- PROBLEM TO SOLVE -
Please write out the records below again, replacing "Screen dimensions" with "Display size" everywhere it occurs and leaving everything else unchanged.

- GIVEN ENTRIES -
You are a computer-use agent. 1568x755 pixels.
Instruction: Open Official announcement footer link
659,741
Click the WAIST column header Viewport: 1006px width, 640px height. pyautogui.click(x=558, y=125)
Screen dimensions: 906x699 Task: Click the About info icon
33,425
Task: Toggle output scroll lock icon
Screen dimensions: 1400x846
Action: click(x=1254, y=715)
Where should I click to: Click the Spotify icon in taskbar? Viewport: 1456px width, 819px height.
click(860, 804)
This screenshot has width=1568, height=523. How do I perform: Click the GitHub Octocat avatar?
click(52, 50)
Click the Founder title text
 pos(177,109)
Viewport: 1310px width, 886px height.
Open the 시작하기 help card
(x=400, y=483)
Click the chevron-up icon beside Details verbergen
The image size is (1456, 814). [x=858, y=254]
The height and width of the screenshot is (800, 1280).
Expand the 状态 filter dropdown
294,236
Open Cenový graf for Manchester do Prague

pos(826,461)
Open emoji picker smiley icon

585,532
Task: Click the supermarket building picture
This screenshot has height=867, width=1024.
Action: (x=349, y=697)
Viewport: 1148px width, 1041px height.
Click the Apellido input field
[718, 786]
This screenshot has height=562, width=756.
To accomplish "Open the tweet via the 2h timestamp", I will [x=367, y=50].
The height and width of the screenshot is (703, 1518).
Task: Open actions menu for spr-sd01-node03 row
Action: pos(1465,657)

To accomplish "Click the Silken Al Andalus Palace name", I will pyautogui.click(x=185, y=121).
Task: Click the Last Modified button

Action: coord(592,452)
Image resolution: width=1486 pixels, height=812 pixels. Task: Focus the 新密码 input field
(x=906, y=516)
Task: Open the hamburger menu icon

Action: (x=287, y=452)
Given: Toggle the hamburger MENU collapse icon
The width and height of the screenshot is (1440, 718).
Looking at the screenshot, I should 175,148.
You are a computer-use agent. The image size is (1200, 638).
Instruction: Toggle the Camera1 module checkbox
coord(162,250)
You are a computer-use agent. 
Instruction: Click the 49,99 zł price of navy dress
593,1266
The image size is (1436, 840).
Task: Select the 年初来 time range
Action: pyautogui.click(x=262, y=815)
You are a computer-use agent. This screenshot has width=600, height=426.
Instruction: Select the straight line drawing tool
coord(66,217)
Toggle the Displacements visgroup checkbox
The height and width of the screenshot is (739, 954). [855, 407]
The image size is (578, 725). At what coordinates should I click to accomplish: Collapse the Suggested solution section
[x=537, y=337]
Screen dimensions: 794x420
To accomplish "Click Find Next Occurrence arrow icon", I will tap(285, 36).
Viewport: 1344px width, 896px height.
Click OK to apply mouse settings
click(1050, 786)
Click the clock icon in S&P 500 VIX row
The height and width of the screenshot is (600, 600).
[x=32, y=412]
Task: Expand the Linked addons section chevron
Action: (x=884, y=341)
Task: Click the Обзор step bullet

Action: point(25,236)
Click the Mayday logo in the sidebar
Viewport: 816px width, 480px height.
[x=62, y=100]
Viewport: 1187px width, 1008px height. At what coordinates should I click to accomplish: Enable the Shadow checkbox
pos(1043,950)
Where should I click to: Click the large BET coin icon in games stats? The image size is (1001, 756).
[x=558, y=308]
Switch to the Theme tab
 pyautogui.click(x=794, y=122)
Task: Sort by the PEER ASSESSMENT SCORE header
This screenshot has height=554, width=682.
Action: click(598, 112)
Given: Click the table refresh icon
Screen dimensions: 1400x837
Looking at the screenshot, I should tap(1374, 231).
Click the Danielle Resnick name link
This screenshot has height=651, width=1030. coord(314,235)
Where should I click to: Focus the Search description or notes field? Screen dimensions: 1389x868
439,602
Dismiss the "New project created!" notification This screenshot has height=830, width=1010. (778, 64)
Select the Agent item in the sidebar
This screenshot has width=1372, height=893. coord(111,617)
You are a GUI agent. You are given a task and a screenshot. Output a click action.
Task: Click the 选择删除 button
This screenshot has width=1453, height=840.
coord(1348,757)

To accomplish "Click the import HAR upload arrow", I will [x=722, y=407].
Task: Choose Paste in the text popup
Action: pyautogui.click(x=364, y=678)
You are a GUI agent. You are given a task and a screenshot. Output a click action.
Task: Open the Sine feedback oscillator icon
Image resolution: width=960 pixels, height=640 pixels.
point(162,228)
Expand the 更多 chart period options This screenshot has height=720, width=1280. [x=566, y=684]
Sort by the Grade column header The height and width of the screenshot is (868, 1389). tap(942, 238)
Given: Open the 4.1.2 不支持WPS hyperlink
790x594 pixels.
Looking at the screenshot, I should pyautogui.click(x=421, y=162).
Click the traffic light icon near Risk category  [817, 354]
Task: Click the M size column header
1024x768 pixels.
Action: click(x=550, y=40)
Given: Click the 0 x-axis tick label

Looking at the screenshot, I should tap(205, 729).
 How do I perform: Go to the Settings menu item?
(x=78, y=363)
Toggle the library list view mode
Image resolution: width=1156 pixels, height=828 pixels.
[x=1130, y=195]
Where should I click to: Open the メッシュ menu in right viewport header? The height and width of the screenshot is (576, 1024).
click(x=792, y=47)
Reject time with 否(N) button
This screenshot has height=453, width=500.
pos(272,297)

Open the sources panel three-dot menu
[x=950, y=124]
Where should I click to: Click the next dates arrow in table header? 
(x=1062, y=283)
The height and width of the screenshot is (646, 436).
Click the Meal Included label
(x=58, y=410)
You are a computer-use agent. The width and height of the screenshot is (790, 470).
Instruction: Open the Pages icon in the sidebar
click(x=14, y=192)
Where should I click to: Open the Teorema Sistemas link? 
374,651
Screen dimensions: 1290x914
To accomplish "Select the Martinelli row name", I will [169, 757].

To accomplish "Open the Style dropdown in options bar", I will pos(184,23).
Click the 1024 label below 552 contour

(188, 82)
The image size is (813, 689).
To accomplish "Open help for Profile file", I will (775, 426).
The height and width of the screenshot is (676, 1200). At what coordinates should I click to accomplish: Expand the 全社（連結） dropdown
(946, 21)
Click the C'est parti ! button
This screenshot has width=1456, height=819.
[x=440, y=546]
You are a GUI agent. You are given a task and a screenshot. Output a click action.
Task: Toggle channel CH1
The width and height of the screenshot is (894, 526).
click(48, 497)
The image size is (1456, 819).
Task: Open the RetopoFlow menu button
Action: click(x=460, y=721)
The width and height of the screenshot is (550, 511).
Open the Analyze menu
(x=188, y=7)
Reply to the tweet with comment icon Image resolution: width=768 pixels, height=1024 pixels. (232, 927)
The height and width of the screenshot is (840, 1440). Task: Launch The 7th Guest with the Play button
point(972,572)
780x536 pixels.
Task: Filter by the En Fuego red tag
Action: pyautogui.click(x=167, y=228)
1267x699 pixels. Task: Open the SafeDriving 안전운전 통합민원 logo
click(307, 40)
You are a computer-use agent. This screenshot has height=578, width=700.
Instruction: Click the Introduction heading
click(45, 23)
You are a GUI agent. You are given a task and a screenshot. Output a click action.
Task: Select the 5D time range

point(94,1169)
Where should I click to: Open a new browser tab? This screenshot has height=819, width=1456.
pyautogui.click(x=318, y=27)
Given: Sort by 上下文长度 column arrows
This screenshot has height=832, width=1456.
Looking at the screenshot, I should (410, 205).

- TASK ANSWER -
You are a computer-use agent. 1568x755 pixels.
Instruction: Open Official announcement footer link
659,741
Click the WAIST column header Viewport: 1006px width, 640px height. pyautogui.click(x=558, y=125)
Display size: 906x699 Task: Click the About info icon
33,425
Task: Toggle output scroll lock icon
Display size: 1400x846
Action: click(x=1254, y=715)
Where should I click to: Click the Spotify icon in taskbar? Viewport: 1456px width, 819px height.
click(860, 804)
This screenshot has width=1568, height=523. How do I perform: Click the GitHub Octocat avatar?
click(52, 50)
Click the Founder title text
 pos(177,109)
Viewport: 1310px width, 886px height.
Open the 시작하기 help card
(x=400, y=483)
Click the chevron-up icon beside Details verbergen
The image size is (1456, 814). [x=858, y=254]
The height and width of the screenshot is (800, 1280).
Expand the 状态 filter dropdown
294,236
Open Cenový graf for Manchester do Prague

pos(826,461)
Open emoji picker smiley icon

585,532
Task: Click the supermarket building picture
This screenshot has height=867, width=1024.
Action: (x=349, y=697)
Viewport: 1148px width, 1041px height.
Click the Apellido input field
[718, 786]
This screenshot has height=562, width=756.
To accomplish "Open the tweet via the 2h timestamp", I will [x=367, y=50].
The height and width of the screenshot is (703, 1518).
Task: Open actions menu for spr-sd01-node03 row
Action: pos(1465,657)

To accomplish "Click the Silken Al Andalus Palace name", I will pyautogui.click(x=185, y=121).
Task: Click the Last Modified button

Action: coord(592,452)
Image resolution: width=1486 pixels, height=812 pixels. Task: Focus the 新密码 input field
(x=906, y=516)
Task: Open the hamburger menu icon

Action: (x=287, y=452)
Given: Toggle the hamburger MENU collapse icon
The width and height of the screenshot is (1440, 718).
Looking at the screenshot, I should 175,148.
You are a computer-use agent. The image size is (1200, 638).
Instruction: Toggle the Camera1 module checkbox
coord(162,250)
You are a computer-use agent. 
Instruction: Click the 49,99 zł price of navy dress
593,1266
The image size is (1436, 840).
Task: Select the 年初来 time range
Action: pyautogui.click(x=262, y=815)
You are a computer-use agent. This screenshot has width=600, height=426.
Instruction: Select the straight line drawing tool
coord(66,217)
Toggle the Displacements visgroup checkbox
The height and width of the screenshot is (739, 954). [855, 407]
The image size is (578, 725). At what coordinates should I click to accomplish: Collapse the Suggested solution section
[x=537, y=337]
Display size: 794x420
To accomplish "Click Find Next Occurrence arrow icon", I will tap(285, 36).
Viewport: 1344px width, 896px height.
Click OK to apply mouse settings
click(1050, 786)
Click the clock icon in S&P 500 VIX row
The height and width of the screenshot is (600, 600).
[x=32, y=412]
Task: Expand the Linked addons section chevron
Action: (x=884, y=341)
Task: Click the Обзор step bullet

Action: point(25,236)
Click the Mayday logo in the sidebar
Viewport: 816px width, 480px height.
[x=62, y=100]
Viewport: 1187px width, 1008px height. At what coordinates should I click to accomplish: Enable the Shadow checkbox
pos(1043,950)
Where should I click to: Click the large BET coin icon in games stats? The image size is (1001, 756).
[x=558, y=308]
Switch to the Theme tab
 pyautogui.click(x=794, y=122)
Task: Sort by the PEER ASSESSMENT SCORE header
This screenshot has height=554, width=682.
Action: click(598, 112)
Given: Click the table refresh icon
Display size: 1400x837
Looking at the screenshot, I should tap(1374, 231).
Click the Danielle Resnick name link
This screenshot has height=651, width=1030. coord(314,235)
Where should I click to: Focus the Search description or notes field? Display size: 1389x868
439,602
Dismiss the "New project created!" notification This screenshot has height=830, width=1010. (778, 64)
Select the Agent item in the sidebar
This screenshot has width=1372, height=893. coord(111,617)
You are a GUI agent. You are given a task and a screenshot. Output a click action.
Task: Click the 选择删除 button
This screenshot has width=1453, height=840.
coord(1348,757)

To accomplish "Click the import HAR upload arrow", I will [x=722, y=407].
Task: Choose Paste in the text popup
Action: pyautogui.click(x=364, y=678)
You are a GUI agent. You are given a task and a screenshot. Output a click action.
Task: Open the Sine feedback oscillator icon
Image resolution: width=960 pixels, height=640 pixels.
point(162,228)
Expand the 更多 chart period options This screenshot has height=720, width=1280. [x=566, y=684]
Sort by the Grade column header The height and width of the screenshot is (868, 1389). tap(942, 238)
Given: Open the 4.1.2 不支持WPS hyperlink
790x594 pixels.
Looking at the screenshot, I should pyautogui.click(x=421, y=162).
Click the traffic light icon near Risk category  [817, 354]
Task: Click the M size column header
1024x768 pixels.
Action: click(x=550, y=40)
Given: Click the 0 x-axis tick label

Looking at the screenshot, I should tap(205, 729).
 How do I perform: Go to the Settings menu item?
(x=78, y=363)
Toggle the library list view mode
Image resolution: width=1156 pixels, height=828 pixels.
[x=1130, y=195]
Where should I click to: Open the メッシュ menu in right viewport header? The height and width of the screenshot is (576, 1024).
click(x=792, y=47)
Reject time with 否(N) button
This screenshot has height=453, width=500.
pos(272,297)

Open the sources panel three-dot menu
[x=950, y=124]
Where should I click to: Click the next dates arrow in table header? 
(x=1062, y=283)
The height and width of the screenshot is (646, 436).
Click the Meal Included label
(x=58, y=410)
You are a computer-use agent. The width and height of the screenshot is (790, 470).
Instruction: Open the Pages icon in the sidebar
click(x=14, y=192)
Where should I click to: Open the Teorema Sistemas link? 
374,651
Display size: 1290x914
To accomplish "Select the Martinelli row name", I will [169, 757].

To accomplish "Open the Style dropdown in options bar", I will pos(184,23).
Click the 1024 label below 552 contour

(188, 82)
The image size is (813, 689).
To accomplish "Open help for Profile file", I will (775, 426).
The height and width of the screenshot is (676, 1200). At what coordinates should I click to accomplish: Expand the 全社（連結） dropdown
(946, 21)
Click the C'est parti ! button
This screenshot has width=1456, height=819.
[x=440, y=546]
You are a GUI agent. You are given a task and a screenshot. Output a click action.
Task: Toggle channel CH1
The width and height of the screenshot is (894, 526).
click(48, 497)
The image size is (1456, 819).
Task: Open the RetopoFlow menu button
Action: click(x=460, y=721)
The width and height of the screenshot is (550, 511).
Open the Analyze menu
(x=188, y=7)
Reply to the tweet with comment icon Image resolution: width=768 pixels, height=1024 pixels. (232, 927)
The height and width of the screenshot is (840, 1440). Task: Launch The 7th Guest with the Play button
point(972,572)
780x536 pixels.
Task: Filter by the En Fuego red tag
Action: pyautogui.click(x=167, y=228)
1267x699 pixels. Task: Open the SafeDriving 안전운전 통합민원 logo
click(307, 40)
You are a computer-use agent. This screenshot has height=578, width=700.
Instruction: Click the Introduction heading
click(45, 23)
You are a GUI agent. You are given a task and a screenshot. Output a click action.
Task: Select the 5D time range

point(94,1169)
Where should I click to: Open a new browser tab? This screenshot has height=819, width=1456.
pyautogui.click(x=318, y=27)
Given: Sort by 上下文长度 column arrows
This screenshot has height=832, width=1456.
Looking at the screenshot, I should (410, 205).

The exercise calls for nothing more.